> **Page extract**
::::

We can shrug our shoulders and claim “The Chiefs are The Chiefs” while joking about how they will beat the Bills in the playoffs all we want. But the Chiefs now have three conference losses and are in third place in the AFC West. If the playoffs started today, THE CHIEFS WOULD NOT BE PARTICIPATING. (The Jaguars, with a better winning percentage AND a head-to-head tiebreaker, would be the seventh seed.) This is not business as usual.

What’s Next

The Chiefs have a Week 10 bye. The Bills have a Week 10 bye against the Dolphins.

The Skeptic’s Guide to Week 9

Silly schedules. Sudden success. Troubling injuries. Jekyll-and-Hyde personalities. There are sound reasons to be skeptical of many of the teams in the playoff chase at the midpoint of the 2025 NFL season.

Fortunately, several of this season’s surprise successes faced off against each other in Week 9. Would these teams silence the skeptics or be exposed as snake-oil salesmen? Let’s investigate.

Minnesota Vikings at Detroit Lions

Reasons for Vikings skepticism: Remember how Carrie Fisher died before the final Star Wars movie, but the filmmakers spliced together a few minutes of leftover footage to try — unconvincingly — to make it look like Princess Leia was still an integral part of the saga?

::::

> **Listed entries**
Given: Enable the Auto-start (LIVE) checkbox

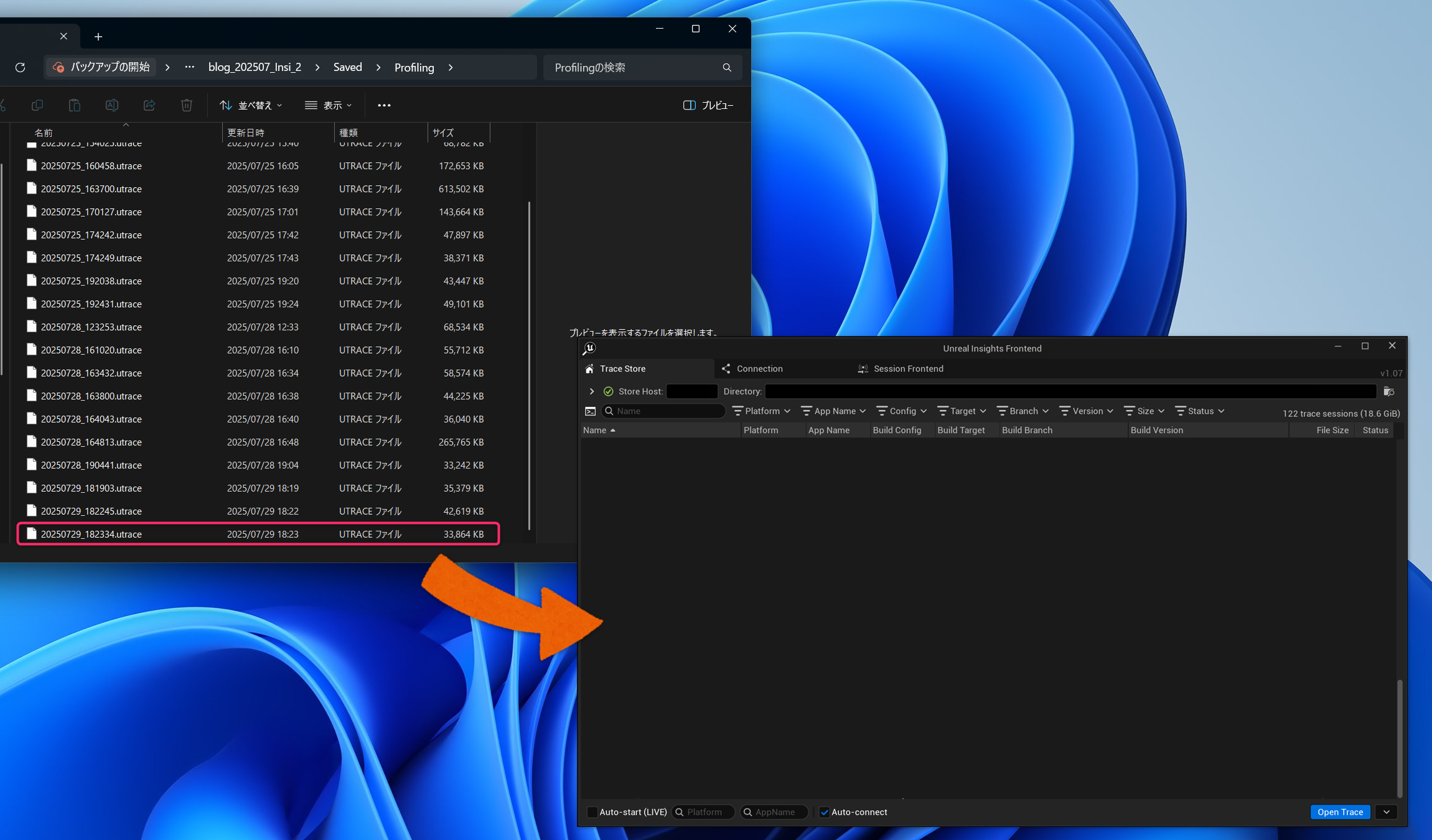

::::

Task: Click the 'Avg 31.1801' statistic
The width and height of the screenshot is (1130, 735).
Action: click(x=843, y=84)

::::

> **The problem**
Pick up the NFL midseason column after its last sentence and keep writing in the same voice.

> **Exercise answer**
Well, J.J. McCarthy and the Vikings have been giving off some real Rise of Skywalker vibes over the past month or so.

Reasons for Lions skepticism: The trade deadline is approaching, but Brad Holmes once again has his phone on the charger in his padlocked downstairs office, with the ringer off and the voice mailbox full.

Final Score: Vikings 27, Lions 24

McCarthy lives! He earned the third start of his two-year career on Sunday. The results were … Eventful? Eclectic? Entertaining? Enervating? Let’s go with “encouraging.”

McCarthy delivered some fine throws on meticulously-designed Kevin O’Connell passing concepts. He got the usual diving/leaping help from Justin Jefferson and Jordan Addison a few times, and he benefitted from a healthy offensive line, something Carson Wentz never enjoyed. He juked a Lions defender on a rollout and scrambled for a third quarter touchdown.

McCarthy also benefited from a pair of roughing fouls, threw an interception behind his receiver, bounced a pass off Aidan Hutchinson’s helmet and endured five sacks, one of which ended with a reverse somersault. The good was good. The bad looked a little goofy.

A long Myles Price kickoff return set up the first Vikings touchdown. A David Montgomery fumble on a third-and-long handoff deep in Lions territory set up McCarthy’s scrambling score.

The Vikings defense held the Lions to a 5-of-17 third-down conversation rate, but the Lions offense made things easier for the Vikings with some eccentric play calls, 10 penalties and a blocked field goal down the stretch.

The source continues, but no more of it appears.